While using fabric to design a strong shading system within a stationary structure is a challenge in itself, utilizing fabric for temporary constructions — especially ones that respond to crisis situations — requires a different kind of design thinking. Felipe Guerrero, an architect in Bogotá, Columbia, was inspired by a volunteer trip he took earlier this year in the design of Resilient Communities, for which he won the grand prize in the Humanitarian category.

After volunteering in the devastated town of Mocoa, which experienced horrific flooding this spring, Guerrero devised a series of modules designed with Sunbrella fabrics that could be set up in situations where recent natural disasters or social crises have occurred. Each module is designed to supply displaced people with three fundamental needs: community integration, shelter and basic hygiene access.
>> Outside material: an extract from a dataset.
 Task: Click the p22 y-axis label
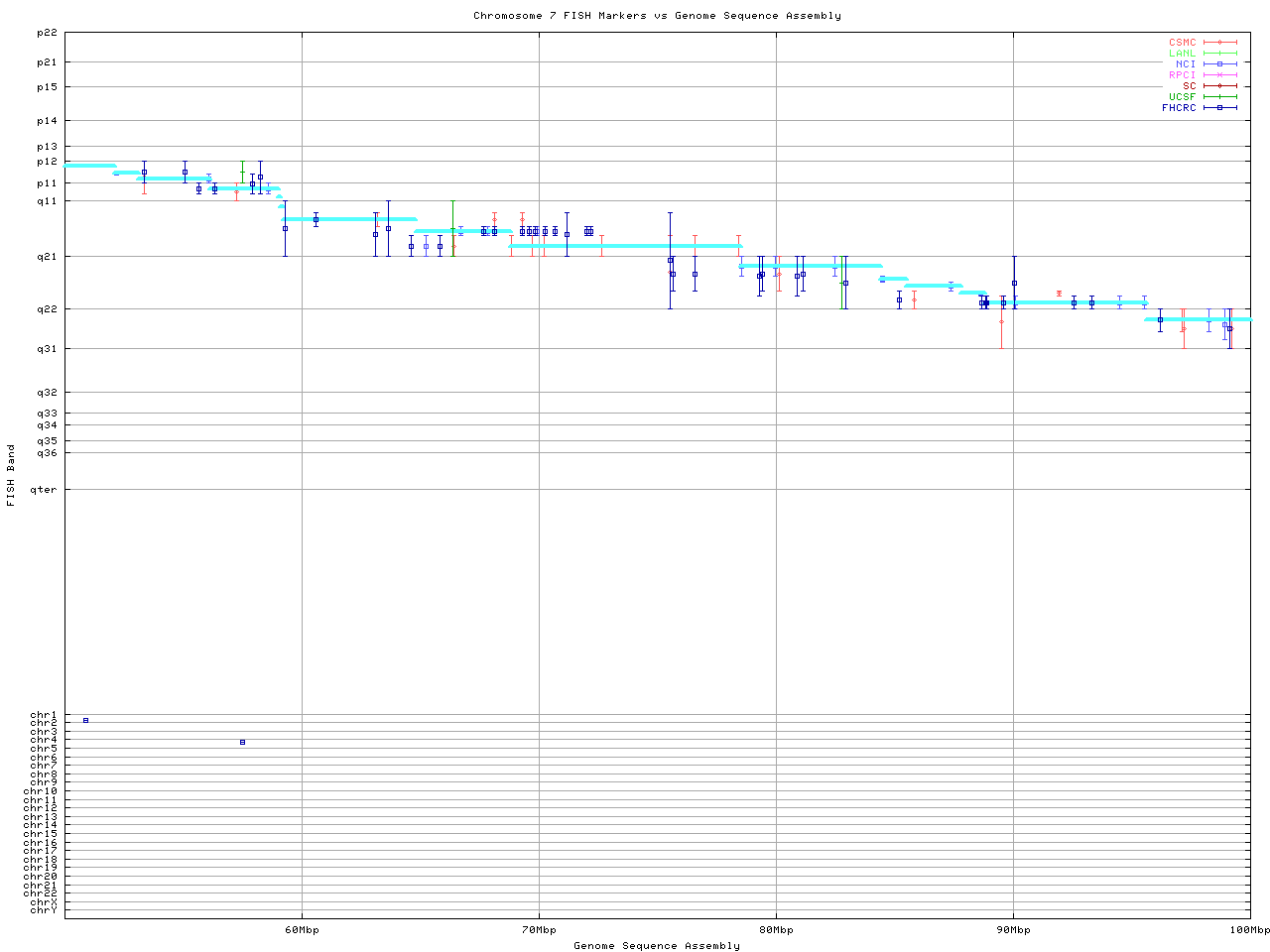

The proposal even includes a rainwater harvesting system — named “Flip” — that uses fabric as an inverted umbrella to filter water into the internal pipeline. The habitable module, named “Extrude”, can house four to eight people and utilizes elastic Sunbrella fabrics as a wrapping over the makeshift metal and recycled plastic home. “As architects we face a major challenge,” said Guerrero, “and that’s designing for climate change and global warming. It’s important to consider shade in our design not as a decorative element, but as an element that provides shelter.”